Roland Wilson a choisi de restituer la première version de la Weihnachtshistorie de Schütz, complétée par des motets du même compositeur et par son grand Magnificat à 5 chœurs.
L'Histoire de la Nativité est l'un des chefs-d'œuvre les plus connus d'Heinrich Schütz. Il servira de modèle à tous les oratorios allemands postérieurs, et particulièrement aux Passions de J. S. Bach. Le rôle principal donné à l'Évangéliste, comme dans l'Histoire de la Résurrection dix-sept années plus tôt, est ici concurrencé par les dialogues entre les instruments et les voix dans les intermèdes qui ponctuent les récitatifs. Il existe plusieurs versions de l'oratorio de Noël de Schütz, toutes incomplètes : Roland Wilson a choisi d'enregistrer pour la première fois la version de Berlin (SWV 435b) datée de 1660, avec les récitatifs conformes à la création de l'œuvre à Dresde. Les parties instrumentales ont dû être en partie reconstituées par Roland Wilson lui-même, ainsi que certaines parties du chœur d'introduction. L'ouverture et le final sont en forme de double chœur où dialoguent les voix et les instruments, du plus bel effet. La richesse de la coloration instrumentale est la première qualité de cette œuvre. Chaque personnage est ainsi caractérisé par les instruments qui l'accompagnent : violons pour les anges, flûtes pour les bergers, cuivres pour Hérode et les Grands Prêtres.
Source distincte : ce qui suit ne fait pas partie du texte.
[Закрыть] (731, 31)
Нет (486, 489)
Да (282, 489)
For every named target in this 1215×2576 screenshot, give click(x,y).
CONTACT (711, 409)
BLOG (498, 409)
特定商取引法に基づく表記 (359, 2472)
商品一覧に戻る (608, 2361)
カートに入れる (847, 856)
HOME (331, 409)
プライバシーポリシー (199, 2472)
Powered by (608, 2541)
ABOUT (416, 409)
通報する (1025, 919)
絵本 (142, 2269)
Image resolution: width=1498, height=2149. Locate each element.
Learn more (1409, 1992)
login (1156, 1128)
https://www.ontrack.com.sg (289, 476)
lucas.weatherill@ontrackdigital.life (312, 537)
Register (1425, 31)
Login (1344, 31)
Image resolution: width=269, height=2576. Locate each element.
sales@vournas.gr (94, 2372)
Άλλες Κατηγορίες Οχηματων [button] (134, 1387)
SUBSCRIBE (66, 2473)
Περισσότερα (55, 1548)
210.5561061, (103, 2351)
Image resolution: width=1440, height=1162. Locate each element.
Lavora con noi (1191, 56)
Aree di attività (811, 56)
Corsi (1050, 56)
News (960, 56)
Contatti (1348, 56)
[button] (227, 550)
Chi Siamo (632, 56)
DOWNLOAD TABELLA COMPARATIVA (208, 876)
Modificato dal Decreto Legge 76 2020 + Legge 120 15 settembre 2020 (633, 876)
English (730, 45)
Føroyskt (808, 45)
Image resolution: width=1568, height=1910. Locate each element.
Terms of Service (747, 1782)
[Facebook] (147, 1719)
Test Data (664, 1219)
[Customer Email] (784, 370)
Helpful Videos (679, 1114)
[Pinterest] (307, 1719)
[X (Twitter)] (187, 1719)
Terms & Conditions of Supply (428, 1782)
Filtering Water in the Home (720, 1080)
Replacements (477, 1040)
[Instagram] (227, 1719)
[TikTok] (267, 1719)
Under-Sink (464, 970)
Dans l'interprétation exemplaire de Musica Fiata, une attention toute particulière est portée à la variété du continuo : intervention du posaune dans l'accompagnement des Mages, et de l'orgue-régale pour caractériser Hérode. Les sacqueboutes et les cornets colorent de façon très vivante les intermèdes. Les chœurs de la Capella Ducale sont parfaitement timbrés et dialoguent à part égale avec les symphonies instrumentales. Quant aux voix des solistes, elles sont remarquables : le ténor Tobias Hunger est un Évangéliste très convaincant, bonne projection et diction parfaite. Mais la belle découverte de ce disque est la voix de la soprano Marie Luise Werneburg dans le rôle de l'Ange, aux aigus incroyablement souples. On la retrouve dans le grand Magnificat à 18, bel exemple de polychoralité où dialoguent chœurs vocaux et instrumentaux. D'autres motets complètent le programme, comme autant d'oratorios en miniature, qui confirment les qualités d'expressivité des ensembles dirigés par le cornettiste Roland Wilson.